Ruskin and Scott

Despite Ruskin 's ridicule for the cheap effects of Scott 's romances, he considered Scott the 'great representative of the mind of the age in literature,' distinguished by his humility, unselfishness, lack of pretension, the apparent ease with which he composed, and the simplicity and 'truth' of his efforts ( Works, 5.330-33). Ruskin characterized Scott as a 'Seer' unaffected by the pathetic fallacy:

The true Seer always feels as intensely as any one else; but he does not much describe his feelings. He tells you whom he met, and what they said; leaves you to make out, from that, what they feel, and what he feels, but goes into little detail. ( Works, 5.334-35)

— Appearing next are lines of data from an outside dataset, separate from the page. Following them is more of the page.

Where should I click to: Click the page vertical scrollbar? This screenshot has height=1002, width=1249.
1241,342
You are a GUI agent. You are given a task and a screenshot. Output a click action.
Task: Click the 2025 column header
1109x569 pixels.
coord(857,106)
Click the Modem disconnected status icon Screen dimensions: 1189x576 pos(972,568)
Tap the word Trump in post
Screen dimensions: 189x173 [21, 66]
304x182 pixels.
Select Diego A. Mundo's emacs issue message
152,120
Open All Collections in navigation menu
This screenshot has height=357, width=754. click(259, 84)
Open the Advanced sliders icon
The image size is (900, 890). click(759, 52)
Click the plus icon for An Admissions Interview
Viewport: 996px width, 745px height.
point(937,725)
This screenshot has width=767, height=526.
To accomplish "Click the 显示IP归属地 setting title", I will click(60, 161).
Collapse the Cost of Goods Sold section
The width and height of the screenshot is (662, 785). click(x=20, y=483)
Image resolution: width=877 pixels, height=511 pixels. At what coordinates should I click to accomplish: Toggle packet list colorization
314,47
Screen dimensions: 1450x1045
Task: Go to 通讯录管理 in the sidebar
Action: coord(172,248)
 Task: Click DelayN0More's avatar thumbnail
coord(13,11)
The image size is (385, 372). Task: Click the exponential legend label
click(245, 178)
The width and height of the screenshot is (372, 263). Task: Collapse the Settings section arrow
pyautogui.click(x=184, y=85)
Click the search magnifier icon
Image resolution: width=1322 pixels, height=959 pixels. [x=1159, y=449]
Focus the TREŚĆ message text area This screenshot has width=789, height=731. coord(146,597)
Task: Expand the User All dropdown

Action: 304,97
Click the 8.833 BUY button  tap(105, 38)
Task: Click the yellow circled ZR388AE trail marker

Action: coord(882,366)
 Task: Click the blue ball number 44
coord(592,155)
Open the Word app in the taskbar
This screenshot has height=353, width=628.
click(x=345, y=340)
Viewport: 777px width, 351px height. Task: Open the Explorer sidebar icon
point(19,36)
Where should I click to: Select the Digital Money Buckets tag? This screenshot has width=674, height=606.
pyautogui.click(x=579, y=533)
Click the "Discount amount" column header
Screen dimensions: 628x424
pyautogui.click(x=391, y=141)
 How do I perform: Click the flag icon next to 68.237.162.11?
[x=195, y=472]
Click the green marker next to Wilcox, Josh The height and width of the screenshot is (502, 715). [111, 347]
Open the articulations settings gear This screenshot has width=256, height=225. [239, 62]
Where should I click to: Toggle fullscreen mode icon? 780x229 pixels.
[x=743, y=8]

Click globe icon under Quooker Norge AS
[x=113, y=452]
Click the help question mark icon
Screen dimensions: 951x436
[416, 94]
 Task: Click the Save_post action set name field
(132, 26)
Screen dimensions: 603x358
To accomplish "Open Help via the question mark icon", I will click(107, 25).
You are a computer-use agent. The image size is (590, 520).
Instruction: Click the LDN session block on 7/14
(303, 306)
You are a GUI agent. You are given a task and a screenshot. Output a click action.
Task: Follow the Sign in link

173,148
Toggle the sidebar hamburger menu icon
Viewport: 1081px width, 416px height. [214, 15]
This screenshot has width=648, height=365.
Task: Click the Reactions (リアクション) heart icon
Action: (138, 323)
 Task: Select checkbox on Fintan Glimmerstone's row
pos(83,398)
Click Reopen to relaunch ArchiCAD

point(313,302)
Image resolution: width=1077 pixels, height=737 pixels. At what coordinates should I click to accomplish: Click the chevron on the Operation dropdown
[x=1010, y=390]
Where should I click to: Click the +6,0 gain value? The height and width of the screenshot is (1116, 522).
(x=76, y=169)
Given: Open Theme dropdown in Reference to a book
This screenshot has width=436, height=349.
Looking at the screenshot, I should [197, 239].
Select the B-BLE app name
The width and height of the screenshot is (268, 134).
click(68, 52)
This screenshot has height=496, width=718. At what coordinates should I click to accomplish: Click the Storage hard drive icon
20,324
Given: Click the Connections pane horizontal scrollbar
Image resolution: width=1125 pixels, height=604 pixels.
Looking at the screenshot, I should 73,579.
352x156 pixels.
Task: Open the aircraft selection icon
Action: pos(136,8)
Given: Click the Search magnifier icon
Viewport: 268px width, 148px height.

Ruskin believed that Scott accurately reflected his own age in his ignorance of 'Art', in his faithlessness and sorrow and in a corresponding nostalgia for past ages, but that he was able to transcend the falseness of his romantic antiquarianism when he sketched from 'present nature' ( Works, 5.337). Ruskin also commended Scott's pure passion for nature, his interest in the past, his love of liberty, and his patriotism, numbering him with Maria Edgeworth, Dickens, and Thackeray as one of the four great contemporary English 'tale-tellers' ( Works, 27.562). Ruskin praised Scott for the beneficial effect on the public of his writings while deploring the 'commercialism' which he believed had spoiled many of his works ( Works, 34.274).